Figure 1: ISP Roles and Relationships

The resultant business environment is one characterized by a reasonable degree of fluidity, in which no clear delineation of relative roles or markets exists. The ISP market environment is, therefore, one of competitive market forces in which each ISP tends to create a retail market presence. However, no ISP can operate in isolation. Each client has the expectation of universal and comprehensive reachability, such that any client of any other ISP can reach the client, and the client can reach a client of any other ISP. The client of an ISP is not undertaking a service contract that limits connectivity only to other clients of the same ISP. Because no provider can claim ubiquity of access, every provider relies on every other provider to complete the user provided picture of comprehensive connectivity. Because of this dependent relationship, an individual provider's effort to provide substantially superior service quality may have little overall impact on the totality of client delivered service quality. In a best effort public Internet, the service quality becomes something that can be impacted negatively by poor local engineering but cannot be uniformly improved beyond the quality provided by the network's peers, and their peers in turn. Internet wholesale carriage services in such an environment are constrained to be a commodity service, in which scant opportunity exists for service-based differentiation. In the absence of service quality as an effective service discriminator, the wholesale activity becomes a price based service with low levels of added value, or in other words a commodity market.

The implication in terms of ISP positioning is that the retail operation, rather than the wholesale activity, is the major area in which the ISP can provide discriminating service quality. Within the retail operation, the ISP can offer a wide variety of services with a set of associated service levels, and base a market positioning on factors other than commodity carriage pricing.

Accordingly, the environment of interconnection between ISPs does not break down into a well ordered model of a set of wholesale carriage providers and associated retail service providers. The environment currently is one with a wide diversity of retail oriented providers, where each provider may operate both as a retail service operator, and a wholesale carriage provider to other retailers.

Peer or Client?

One of the significant issues that arises here is: Can an objective determination be made of whether an ISP is a peer to, or a client of, another ISP? This is a critical question, because if a completely objective determination cannot be readily made, the question then becomes one of who is responsible for making a subjective determination, and on what basis.

This question is an inevitable outcome of the reselling environment, where the reseller starts to make multiple upstream service contracts, with a growing number of downstream clients of the reselling service. At this point, the business profile of the original reseller is little distinguished from that of the original provider. The original reseller sees no unique value being offered by the original upstream provider and may conclude that it is, in fact, adding value to the original upstream provider by offering the upstream provider high-volume carriage and close access to the reseller's client base.
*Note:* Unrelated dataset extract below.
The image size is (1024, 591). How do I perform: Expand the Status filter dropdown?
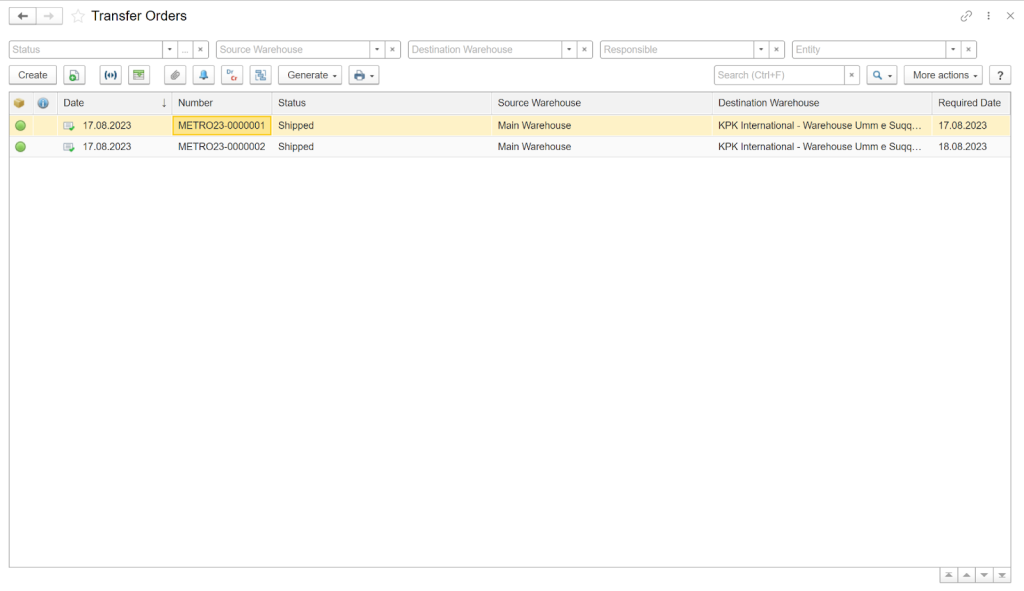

From the perspective of the original reseller, the roles have changed, and the reseller now perceives itself as a peer ISP to the original upstream ISP provider.

This assertion of role reversal is perhaps most significant when the generic interconnection environment is one of "zero-sum" financial settlement, in which the successful assertion by a client of a change from client to peer status results in the dropping of client service revenue without any net change in the cost base of the provider's operation. The party making the successful assertion of peer interconnection sees the opposite, with an immediate drop in the cost of the ISP operation with no net revenue change.
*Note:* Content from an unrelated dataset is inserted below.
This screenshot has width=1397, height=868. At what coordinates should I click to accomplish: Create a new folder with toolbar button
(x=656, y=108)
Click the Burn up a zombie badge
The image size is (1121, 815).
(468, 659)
The traditional public regulatory resolution of such matters has been through an administrative process of "licensed" communications service providers, who become peer entities through a process of administrative fiat. In this model, an ISP becomes a licensed service provider through the payment of license fees to a communications regulatory body. The license then allows the service enterprise access to interconnection arrangements with other licensed providers. The determination of peer or client is now quite simple: A client is an entity that operates without such a carrier license, and a peer is one that has been granted such an instrument. However, such regulated environments are quite artificial in their delineation of the entities that operate within a market, and this regulatory process often acts as a strong disincentive to large-scale private investment, thereby placing the burden of underwriting the funding of service industries into the public sector. The regulatory environment is changing worldwide to shift the burden of communications infrastructure investment from the public sector, or from a uniquely positioned small segment of the private sector, to an environment that encourages widespread private investment. The Internet industry is at the leading edge of this trend, and the ISP domain typically operates within a deregulated valued-added communications service provider regulatory environment. Individual licenses are replaced with generic class licenses or similar deregulated structures in which formal applications or payments of license fees to operate in this domain are unnecessary. In such deregulated environments, no authoritative external entity makes the decision as to whether the relationship between two ISPs is that of a provider and client or that of peers. If no public regulatory body wants to make such a determination, is there a comparable industry body that can undertake such a role? The early attempts of the Commercial Internet eXchange (CIX) arrangements in the United States in the early 1990s were based on a description of the infrastructure of each party, in which acknowledgments of peer capability were based on the operation of a national transit infrastructure of a minimum specified capability. This specification of peering within the CIX was subsequently modified so that CIX peer status for an ISP was simply based on payment of the CIX Association membership fee.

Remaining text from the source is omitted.